Category: ANGER

  • The Holy Fathers say that, unless we humble ourselves, the Lord will not stop humbling us. He will use someone in order to humble us. Someone will provoke our anger and do it until we learn to remain calm and peaceful when provoked. When we can stay calm when someone attacks us from all sides, when we can keep our inner peace in spite of that person’s rudeness, then our soul will become meek and humble and we will live this life with a full understanding of it. And our neighbors will tell us, “You have changed; you used to have a fiery temperament, but now you have somehow become calm and dispassionate.”

    —Elder Thaddeus of Vitovnica, Our Thoughts Determine Our Lives

  • Therefore, keep watch over yourself and be deliberate. If you notice that you are becoming irritable and intolerant, lighten your load a little. If you have the desire to look askance at others, to reproach or instruct or make remarks, you are on the wrong road: he who denies himself, has nothing with which to reproach others. If you think you are becoming “disturbed” by people or by external circumstances, you have not understood your work aright: everything that at first glance appears disturbing is really given as an opportunity to practice in tolerance, patience and obedience. The humble man cannot be disturbed, he can only disturb.

    Way of the Ascetics: The Ancient Tradition of Discipline and Inner Growth
    Tito Colliander

  • “We learned quickly, however, that freshly picked oranges were not the best for making orange juice. The best were the ones that had been set aside for a week or ten days. These were the sweetest. The sour edge is taken off with time. 

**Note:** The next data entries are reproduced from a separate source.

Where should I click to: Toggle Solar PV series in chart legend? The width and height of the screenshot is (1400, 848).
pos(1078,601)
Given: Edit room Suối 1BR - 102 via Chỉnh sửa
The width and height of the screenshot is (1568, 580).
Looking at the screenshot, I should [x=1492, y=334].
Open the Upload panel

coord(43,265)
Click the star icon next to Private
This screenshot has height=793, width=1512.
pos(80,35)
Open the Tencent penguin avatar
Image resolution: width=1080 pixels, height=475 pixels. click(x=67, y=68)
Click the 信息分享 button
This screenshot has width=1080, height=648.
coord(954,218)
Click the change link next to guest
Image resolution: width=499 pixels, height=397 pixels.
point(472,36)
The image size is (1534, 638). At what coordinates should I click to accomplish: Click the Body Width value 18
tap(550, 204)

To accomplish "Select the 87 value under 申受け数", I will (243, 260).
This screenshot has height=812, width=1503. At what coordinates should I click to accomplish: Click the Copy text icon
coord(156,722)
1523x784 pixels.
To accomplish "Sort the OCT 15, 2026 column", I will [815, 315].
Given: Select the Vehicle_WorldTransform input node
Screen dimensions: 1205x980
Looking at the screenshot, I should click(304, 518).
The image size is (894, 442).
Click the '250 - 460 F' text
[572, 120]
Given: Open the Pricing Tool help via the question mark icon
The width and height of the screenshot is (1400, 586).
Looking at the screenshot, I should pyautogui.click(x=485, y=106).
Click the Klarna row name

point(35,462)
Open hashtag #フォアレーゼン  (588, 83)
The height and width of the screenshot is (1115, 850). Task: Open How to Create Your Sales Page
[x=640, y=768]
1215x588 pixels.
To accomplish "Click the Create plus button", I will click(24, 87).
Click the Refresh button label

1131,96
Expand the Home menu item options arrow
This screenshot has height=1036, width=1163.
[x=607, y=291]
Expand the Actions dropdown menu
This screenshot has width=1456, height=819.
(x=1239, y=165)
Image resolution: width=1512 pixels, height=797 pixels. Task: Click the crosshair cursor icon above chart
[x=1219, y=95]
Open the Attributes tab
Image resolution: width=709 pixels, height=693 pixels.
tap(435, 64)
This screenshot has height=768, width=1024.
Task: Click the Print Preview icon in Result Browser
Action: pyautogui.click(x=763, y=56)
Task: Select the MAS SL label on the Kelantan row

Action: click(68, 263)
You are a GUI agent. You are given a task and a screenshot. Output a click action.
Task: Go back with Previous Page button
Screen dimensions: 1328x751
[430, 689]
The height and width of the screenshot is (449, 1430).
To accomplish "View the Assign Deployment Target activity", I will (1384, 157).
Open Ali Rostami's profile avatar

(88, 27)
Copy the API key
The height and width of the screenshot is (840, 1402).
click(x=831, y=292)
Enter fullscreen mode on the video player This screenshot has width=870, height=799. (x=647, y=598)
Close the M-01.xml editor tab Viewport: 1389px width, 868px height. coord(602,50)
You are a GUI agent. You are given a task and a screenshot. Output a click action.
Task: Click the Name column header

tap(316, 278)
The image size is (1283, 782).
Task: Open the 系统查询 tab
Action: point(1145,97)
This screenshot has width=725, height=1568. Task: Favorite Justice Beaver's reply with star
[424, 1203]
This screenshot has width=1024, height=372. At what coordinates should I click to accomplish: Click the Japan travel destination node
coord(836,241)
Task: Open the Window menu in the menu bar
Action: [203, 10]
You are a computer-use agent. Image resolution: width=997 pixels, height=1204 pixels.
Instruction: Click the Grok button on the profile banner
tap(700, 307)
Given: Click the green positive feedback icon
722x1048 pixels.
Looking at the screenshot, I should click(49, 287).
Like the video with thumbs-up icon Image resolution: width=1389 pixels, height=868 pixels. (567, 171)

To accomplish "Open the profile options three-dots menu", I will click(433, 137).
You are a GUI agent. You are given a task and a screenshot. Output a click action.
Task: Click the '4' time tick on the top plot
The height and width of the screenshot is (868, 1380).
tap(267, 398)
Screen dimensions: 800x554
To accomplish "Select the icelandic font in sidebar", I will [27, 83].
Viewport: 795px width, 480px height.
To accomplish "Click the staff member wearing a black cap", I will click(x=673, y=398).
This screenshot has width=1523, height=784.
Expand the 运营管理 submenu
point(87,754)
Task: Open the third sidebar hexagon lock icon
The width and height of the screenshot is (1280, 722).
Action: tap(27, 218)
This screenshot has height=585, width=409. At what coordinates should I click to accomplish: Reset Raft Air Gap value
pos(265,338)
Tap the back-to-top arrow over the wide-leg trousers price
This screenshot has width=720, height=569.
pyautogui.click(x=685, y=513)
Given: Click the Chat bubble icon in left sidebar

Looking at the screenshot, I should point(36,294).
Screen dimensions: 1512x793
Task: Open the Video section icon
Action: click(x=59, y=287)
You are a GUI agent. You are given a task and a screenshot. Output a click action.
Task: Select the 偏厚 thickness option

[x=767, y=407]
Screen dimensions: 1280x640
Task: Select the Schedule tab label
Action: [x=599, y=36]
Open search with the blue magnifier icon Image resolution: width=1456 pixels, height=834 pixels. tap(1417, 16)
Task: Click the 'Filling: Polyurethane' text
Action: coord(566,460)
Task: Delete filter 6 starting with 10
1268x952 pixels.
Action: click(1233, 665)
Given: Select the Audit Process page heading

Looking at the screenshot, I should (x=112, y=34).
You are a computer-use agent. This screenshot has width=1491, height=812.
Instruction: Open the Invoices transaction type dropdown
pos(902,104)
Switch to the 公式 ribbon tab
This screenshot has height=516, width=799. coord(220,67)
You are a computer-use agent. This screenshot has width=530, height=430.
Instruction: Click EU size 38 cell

    I have found the same thing is true about what we say—the juice of our soul, you might say. I have found that it is usually better for me to say nothing at the beginning, at the moment I feel like saying something. At that moment, it is usually best not to say anything because if I say something the very moment I feel like saying it, the juice is not sweet. It’s sour. And no matter how true or right what I have to say is, all the hearer notices is the sour, bitter, angry or judgmental note hidden in my words. Even when I do not intend to communicate anything but truth and edification, a bit of the bitterness or arrogance or prejudice of my own soul slips in and somehow sours the entire message.”
    ___

    O Lord Jesus Christ, grant me the strength to keep silent in knowledge, and the grace to know when it is necessary to speak without passion.
    —St. Barsanuphius

    On Remaining Silent, Praying in the Rain
    Fr. Michael Gillis

  • …‘O Lord, have I not asked you to free me from this anger?’ And the Lord answered, ‘Yes, Philip, and for this reason I am multiplying the occasions for you to learn.’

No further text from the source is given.